Overview

This interventional, clinical pilot-study will initiate and evaluate 68Ga/177Lu-PSMA theranostics in Norway as treatment alternative for patients with recurrent grade 3 and grade 4 gliomas. The main goal is to improve existing diagnostic and therapeutic methods in glioma management, and introduce a novel, well-tolerated radionuclide treatment that possibly can increase the overall survival and quality of life for a patient group that today have very short expected survival and no standard recommended therapy.

Eligibility

Inclusion Criteria:

• A previous diagnosis of histologically confirmed WHO grade 3 or grade 4 glioma
• Radiologically (MRI) confirmed tumor relapse/progression ≥ 12 weeks since completed radiotherapy or suspicion of recurrence where inclusion in the theranostic part of study could be indicated
• Must be ≥ 18 years old
• Written informed consent for study participation
• Negative pregnancy test no longer than 14 days prior to enrollment
• Life expectancy > 12 weeks
• Karnofsky performance status ≥ 70% (must be able to care for self after radionuclide therapy)
• High tumor uptake on diagnostic imaging with 68Ga -PSMA.
• Tumor not amendable for radiotherapy or surgery, and treating oncologist think that there are no other preferable systemic therapy options (e.g temozolomide, PCV or lomustine monotherapy).
• Women of childbearing potential (WOCBP) defined as fertile, following menarche and until becoming post-menopausal unless permanently sterile must use adequate contraception.

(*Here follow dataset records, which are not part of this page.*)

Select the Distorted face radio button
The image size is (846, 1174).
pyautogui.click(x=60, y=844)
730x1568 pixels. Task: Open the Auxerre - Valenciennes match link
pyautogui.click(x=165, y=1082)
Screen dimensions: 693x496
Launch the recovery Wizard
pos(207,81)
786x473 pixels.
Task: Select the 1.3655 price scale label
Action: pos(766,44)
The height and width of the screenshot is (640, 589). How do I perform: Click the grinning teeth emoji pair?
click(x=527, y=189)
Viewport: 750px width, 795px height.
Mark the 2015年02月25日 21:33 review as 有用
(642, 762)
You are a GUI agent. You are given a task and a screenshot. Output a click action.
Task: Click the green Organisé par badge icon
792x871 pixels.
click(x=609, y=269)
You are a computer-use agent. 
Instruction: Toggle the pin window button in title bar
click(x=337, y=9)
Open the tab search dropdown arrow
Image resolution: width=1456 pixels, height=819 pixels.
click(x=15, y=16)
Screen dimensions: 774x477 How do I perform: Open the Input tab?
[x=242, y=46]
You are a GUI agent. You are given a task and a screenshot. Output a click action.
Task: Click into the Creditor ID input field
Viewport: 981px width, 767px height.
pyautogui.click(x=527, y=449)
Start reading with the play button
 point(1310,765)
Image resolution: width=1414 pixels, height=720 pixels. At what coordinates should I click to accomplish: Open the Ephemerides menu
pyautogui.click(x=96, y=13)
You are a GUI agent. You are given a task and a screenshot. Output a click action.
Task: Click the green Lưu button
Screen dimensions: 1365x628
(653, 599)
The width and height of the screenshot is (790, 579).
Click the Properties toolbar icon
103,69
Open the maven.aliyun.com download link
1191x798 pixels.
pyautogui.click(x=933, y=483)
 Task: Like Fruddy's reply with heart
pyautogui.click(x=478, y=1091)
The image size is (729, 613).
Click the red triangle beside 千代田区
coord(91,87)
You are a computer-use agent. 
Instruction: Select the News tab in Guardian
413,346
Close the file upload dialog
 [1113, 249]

Permanent sterilization methods include hysterectomy, bilateral salpingectomy or bilateral oophorectomy. Adequate contraception in the current study will be the following:
  • Combined (estrogen and progestogen containing) hormonal contraception associated with inhibition of ovulation:
    • Intravaginal
    • transdermal
    • Progestogen-only hormonal contraception associated with inhibition of ovulation:
    • oral
    • injectable
    • implantable
    • intrauterine device (IUD)
    • intrauterine hormone-releasing system ( IUS)
    • bilateral tubal occlusion
    • vasectomised partner
    • sexual abstinence
• Patient accept not to receive any other tumor directed treatment before 8 weeks after

  each 177Lu-PSMA injection.

Exclusion Criteria:

• Estimated GFR < 30 mL/min
• Platelet count <75 x109 /L
• White blood cells ≤ 2.5 x 109/L
• Neutrophil count < 1.5 x109 /L
• Hb < 8.0 g/dL
• Albumin ≤ 25 g/L
• Uncontrollable symptomatic epilepsy refractory to standard medication
• Pacemakers or defibrillators not compatible with 3T MRI
• No ability to obtain informed consent (e.g. due to severe dysphasia or cognitive deficits).
• Breastfeeding
• Pregnancy
• Hypersensitivity to the active substance or to any of the excipients
• Urinary and fecal incontinence (patient cannot have diaper needs)
• Significant medical or psychiatric illness that, in the investigator's opinion, would compromise the patient's ability to tolerate this therapy
• If previous radiotherapy and/or radionuclide therapy have resulted in absorbed doses >=23 Gy to any of the kidneys, or >= 25 Gy to any of the parotids, an individual assessment will be made by the nuclear medicine physician and medical physicist if patient can be included to the therapy part of the study.
• Concurrent investigational drugs or experimental therapy must be stopped at least 4 weeks prior to study entry
• Unwilling to accept potential challenge with xerostomia